More than 17,500 Australians have made submissions to the WA Environmental Protection Agency’s (EPA) public comment period on Woodside’s controversial Browse gas project, calling for the rejection of the proposal to drill for gas around Scott Reef off WA’s Kimberley coast and pipe the gas to the North West Shelf export plant.

The remarkable national response from everyday Australians shows the proposal to drill over 50 oil and gas wells around the nation’s most important oceanic coral reef is completely out of touch with community expectations and should be scrapped.
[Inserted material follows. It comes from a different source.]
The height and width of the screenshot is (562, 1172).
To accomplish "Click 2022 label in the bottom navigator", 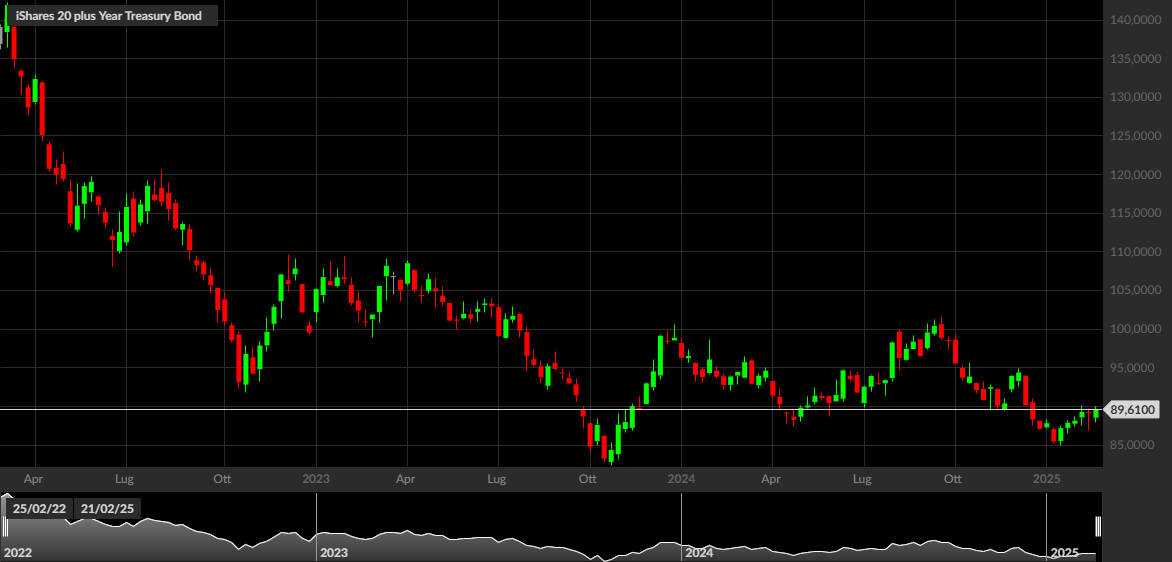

The WA EPA and Cook government must now reject Woodside's proposal and protect Scott Reef from industrialisation. The reef is already under severe stress from marine heatwaves caused by fossil fuel induced climate change, to industrialise and create more carbon pollution would see the end of this reef. 

Save Scott Reef by Nush Freedman

Scott Reef. Photo: Nush Freedman.

The North West Shelf extension is still awaiting final federal approval.

The Conservation Council of WA, the Australian Conservation Foundation, the Australian Marine Conservation Society, Environs Kimberley and Greenpeace Australia together facilitated at least 17,500 community submissions to the WA EPA. 

 Environs Kimberley Martin Pritchard, Executive Director said: 

“The proposal to put 50 oil and gas wells, effectively industrialising one of Australia’s most sensitive oceanic coral reefs, is outrageous and completely out of step with community sentiment as demonstrated by the tens of thousands of public submissions that have been put in over the past 4 weeks on the minor amendments. 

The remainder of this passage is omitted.